### MATERIAL PROVIDED
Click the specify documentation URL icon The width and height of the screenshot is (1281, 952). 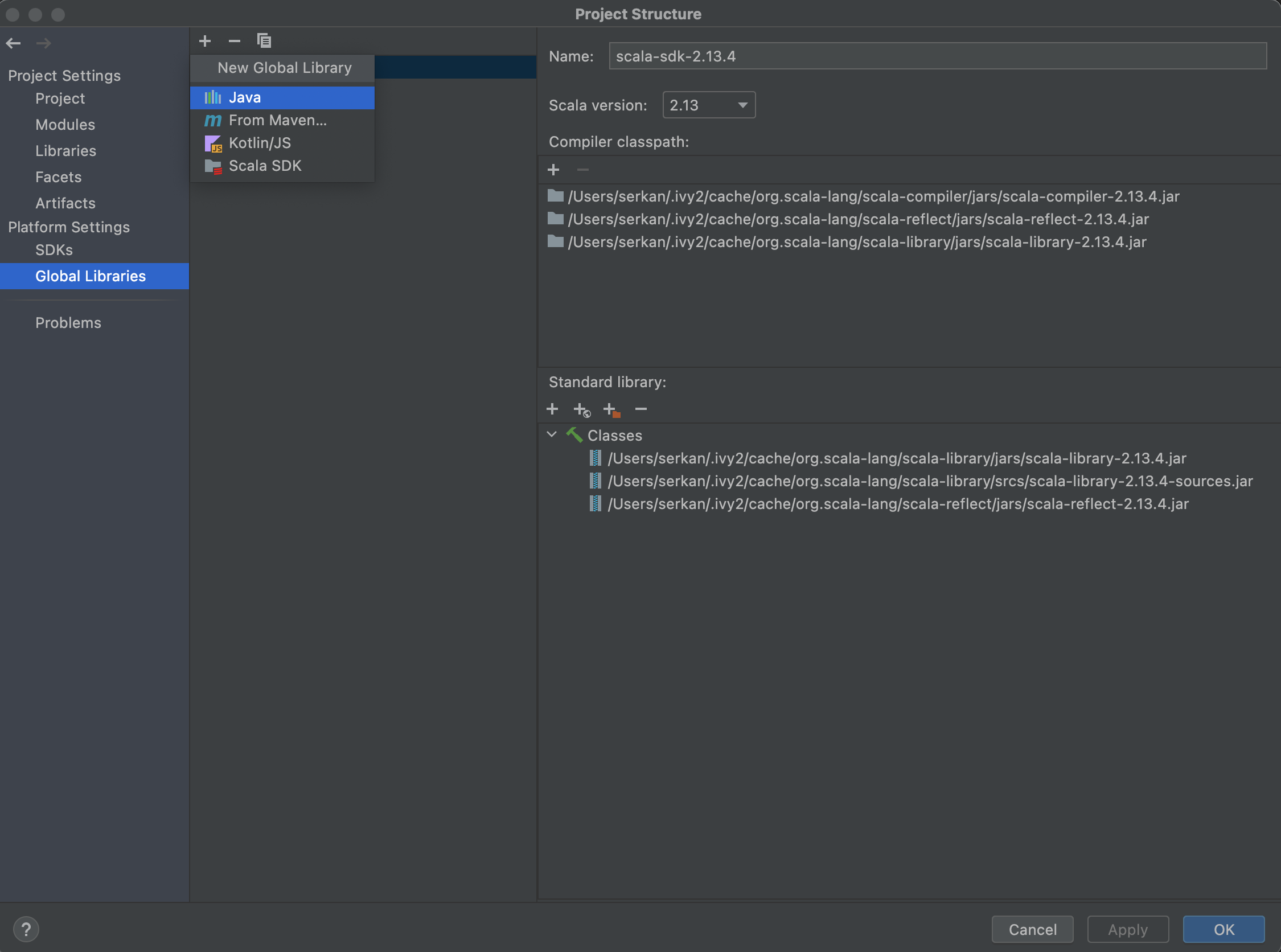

* * *

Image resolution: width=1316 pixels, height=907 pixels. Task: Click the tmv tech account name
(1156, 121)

* * *

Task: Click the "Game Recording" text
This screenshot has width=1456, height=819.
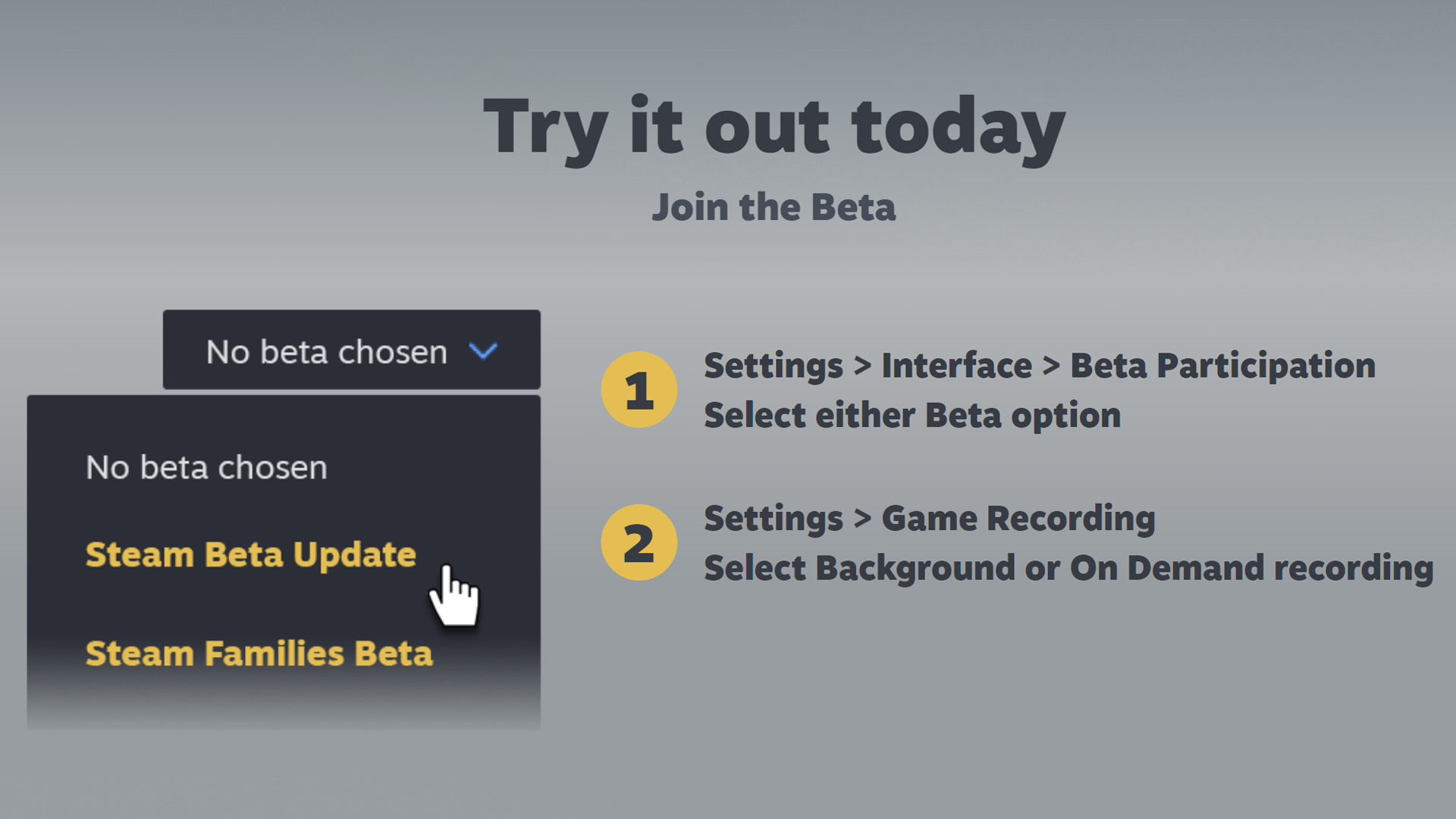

### TO DO
Give the records in the stretch from the line containing "Image resolution: width=1316" through the line containing "(1156, 121)" as a two-column CSV with the headers request and answer. Use one row per record, put each field in quotes, and replace line breaks with spaces.

### RESULT FOR THIS TASK
request,answer
"Image resolution: width=1316 pixels, height=907 pixels. Task: Click the tmv tech account name","(1156, 121)"